Genelkurmay Başkanlığı’ndan bir illegal temsilci, aynı zamanda Haberturk’te kimin telefonu ile işe başladı ise yazarlık(!) yapan bir kadın, ANAP Genel Başkanı Erkan Mumcu’ya gidip, şu mesajı iletiyor:
“Anayasa Mahkemesi ile konuştuk, AKP’yi kapatacaklar. (Recep Tayyip) Erdoğan, (Abdullah) Gül ya da (Bülent) Arınç’tan biri seçilirse TSK müdahale edecek. Size yeni oluşum sözü veriyoruz.”
Böylece AK Parti’den seçilen, daha sonra istifa ettirilen bazı milletvekillerinin, cumhurbaşkanlığı seçimine katılmamaları sağlanıyor.
Şimdi o kadını gözaltına alsalar, Anayasal düzeni cebren değiştirmeye kalkışanlarla işbirliği yapma suçundan tutuklasalar, gazeteci dernekleri yine ayağa kalkacaklar: "Basın özgürlüğü kısıtlanıyor!"
Sanki milletvekiline, generalin tehdidini ulaştırmak, gazetecilik görevi imiş gibi..
Tabloya bakın..
Anayasa; cumhurbaşkanını TBMM’nin seçeceğini öngörüyor..

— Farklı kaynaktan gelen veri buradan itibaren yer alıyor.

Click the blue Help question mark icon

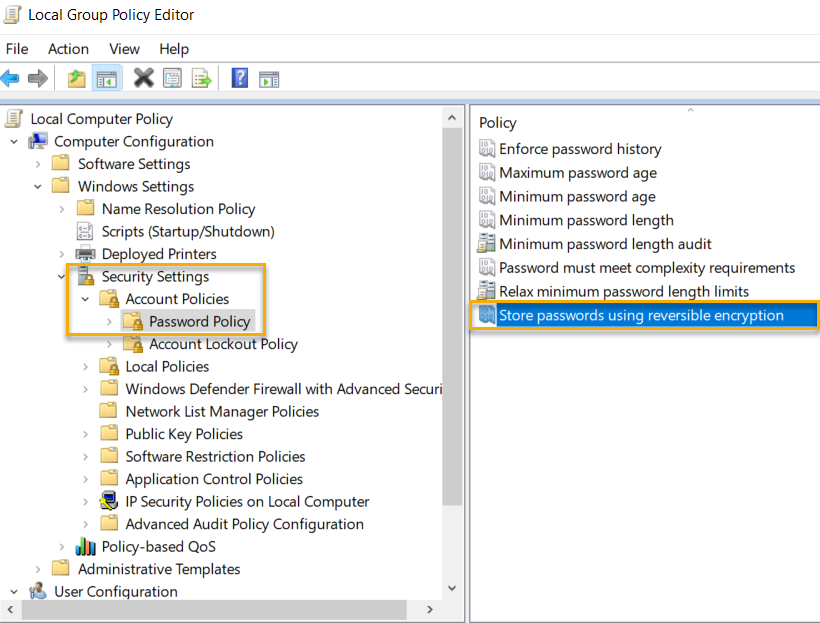pos(239,78)
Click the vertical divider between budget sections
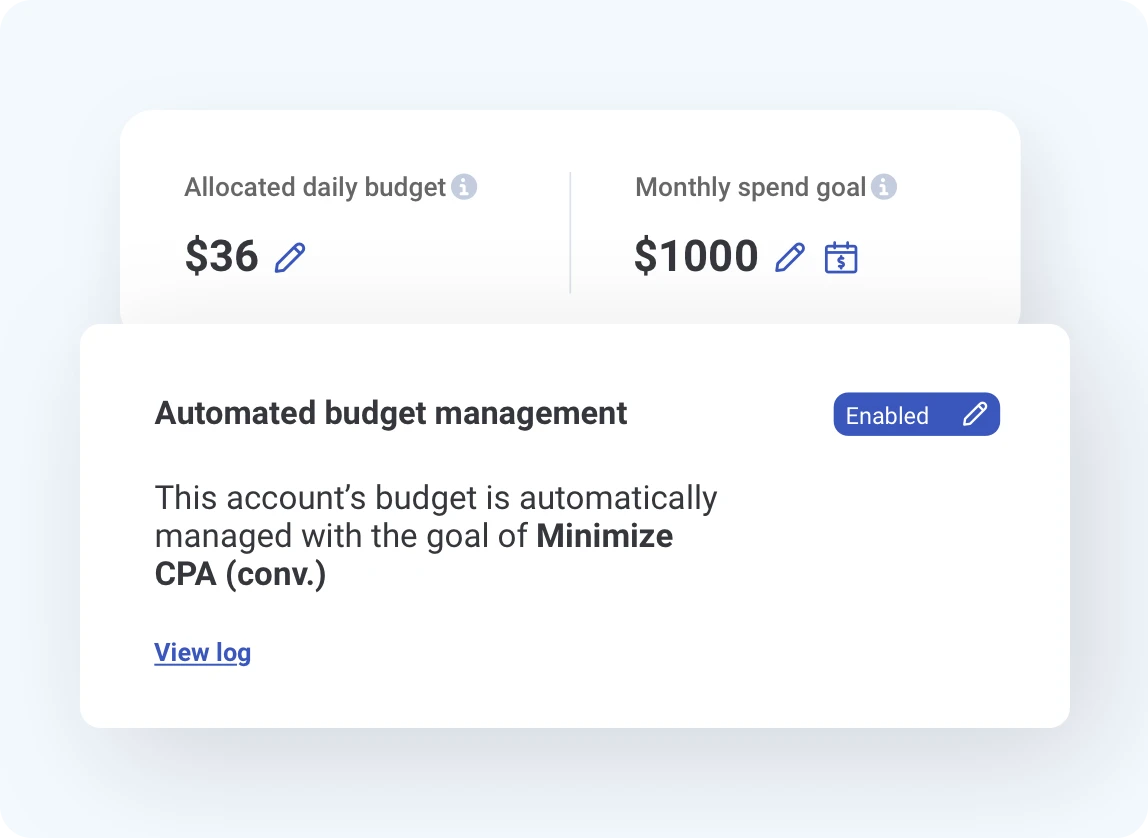This screenshot has height=838, width=1148. pyautogui.click(x=570, y=232)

12 Eylül öncesinde, "onlarca tur düzenlendi, cumhurbaşkanı seçimi sonuçlanmadı. Ülke aylardır cumhurbaşkansız kaldı" gerekçesi ile darbe yapan askerler, 2007’de ise, "Bir partinin milletvekili sayısı yeterli olsa bile, tüm partiler tarafından aday gösterilmeyen birisi cumhurbaşkanı seçilemez" gerekçesi ile darbe tehdidinde bulunuyor..

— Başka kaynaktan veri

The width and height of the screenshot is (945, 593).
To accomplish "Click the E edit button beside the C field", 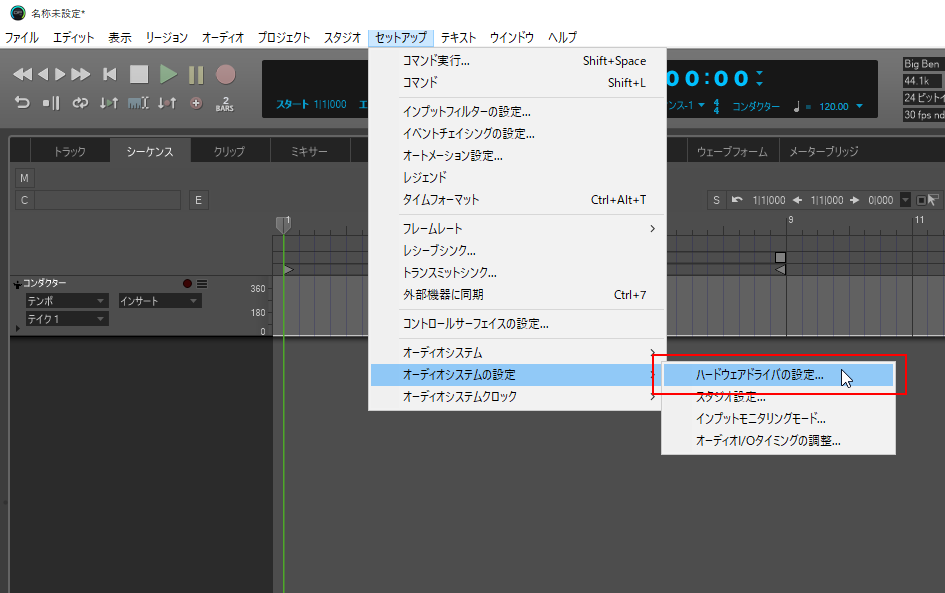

Niyet sivillerin işine burnunu sokmak olduktan sonra, dün öyle, bugün böyle.
Bu işler derin işler..
Derin işlerde de mantık aramayacaksınız..
Tutarlılık beklemeyeceksiniz..
Başka bir örnek..
BDPlistesinden milletvekili seçilme sevdasına kapılanlar, Kürtçe ezan okutmuşlar..
“Biz hepinizden önce Müslüman olduk.Gelin bizden din dersi alın” diye efelenenler, sonunda Zekeriya Beyaz seviyesine geliyorlar.
Zekeriya Beyaz ne kadar Türkçü ise.. ne kadar ırkçı ise..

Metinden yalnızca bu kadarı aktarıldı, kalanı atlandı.